(Records from a data source)
::::::

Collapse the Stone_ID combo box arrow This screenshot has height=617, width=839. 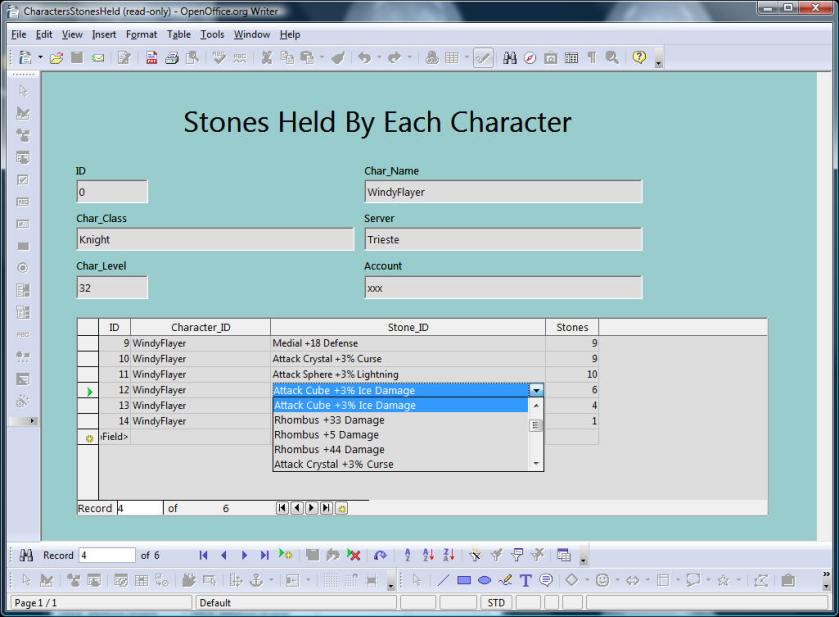pyautogui.click(x=537, y=391)
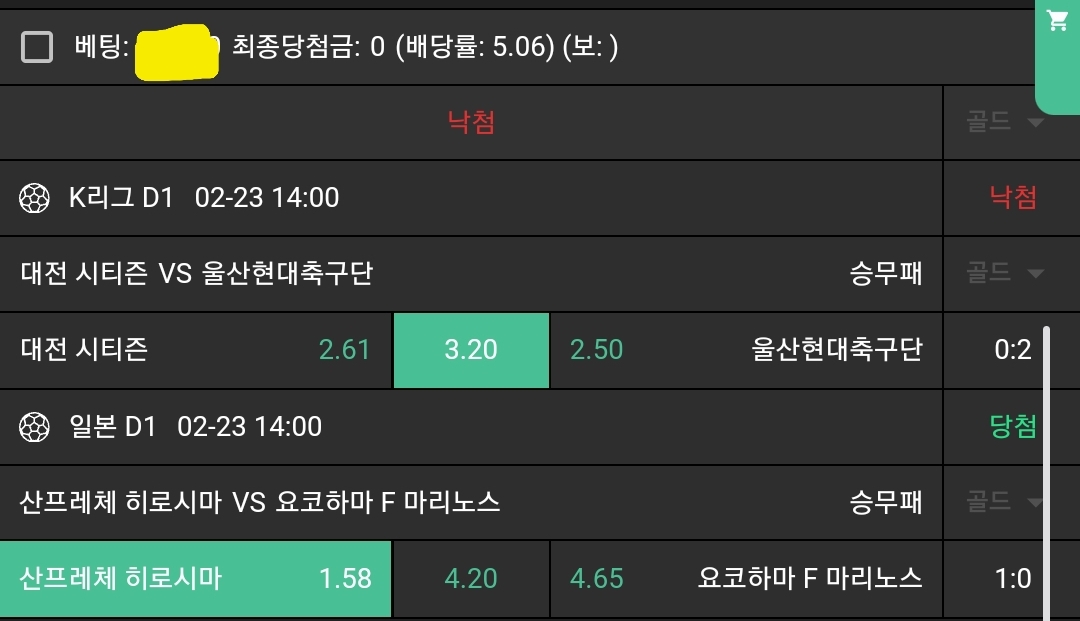Select 산프레체 히로시마 win at 1.58
This screenshot has height=621, width=1080.
196,579
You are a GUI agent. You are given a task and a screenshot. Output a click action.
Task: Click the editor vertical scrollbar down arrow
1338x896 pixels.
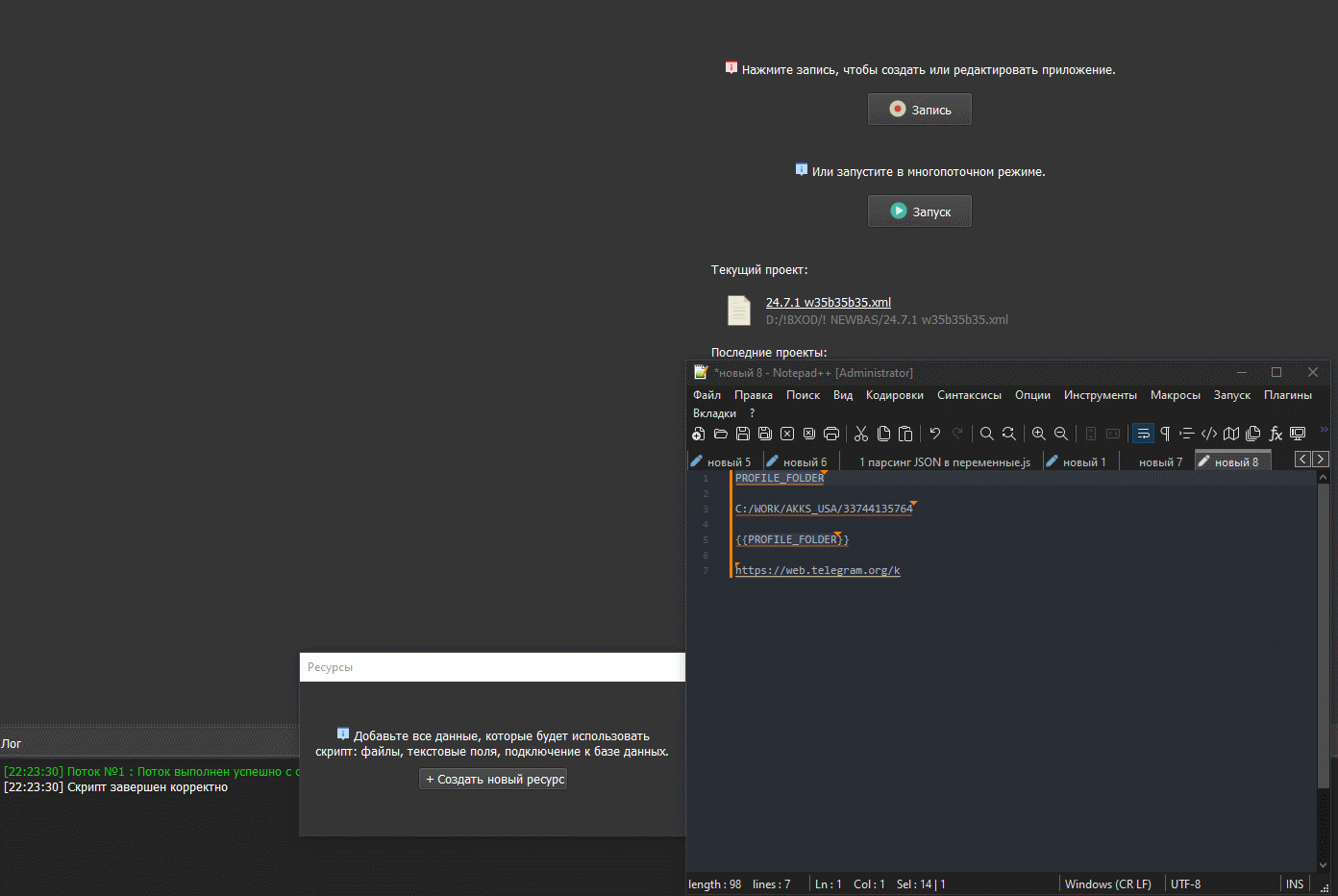pyautogui.click(x=1323, y=865)
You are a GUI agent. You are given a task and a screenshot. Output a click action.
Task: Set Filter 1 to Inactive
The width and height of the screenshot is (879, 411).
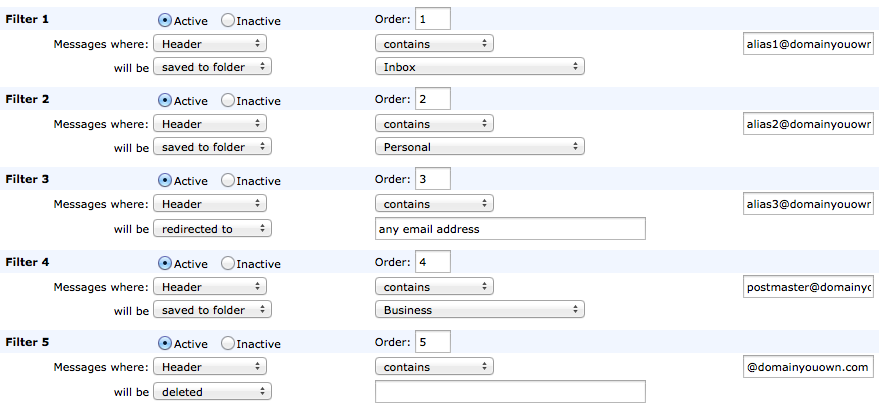(x=227, y=20)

::::::

● **About this exercise**
Nothing but the lines from the one containing "Task: Set Filter 1 to Inactive" through the last line of the records above should appear, each repeated exactly, with no pictures.

● **Result**
Task: Set Filter 1 to Inactive
The width and height of the screenshot is (879, 411).
(x=227, y=20)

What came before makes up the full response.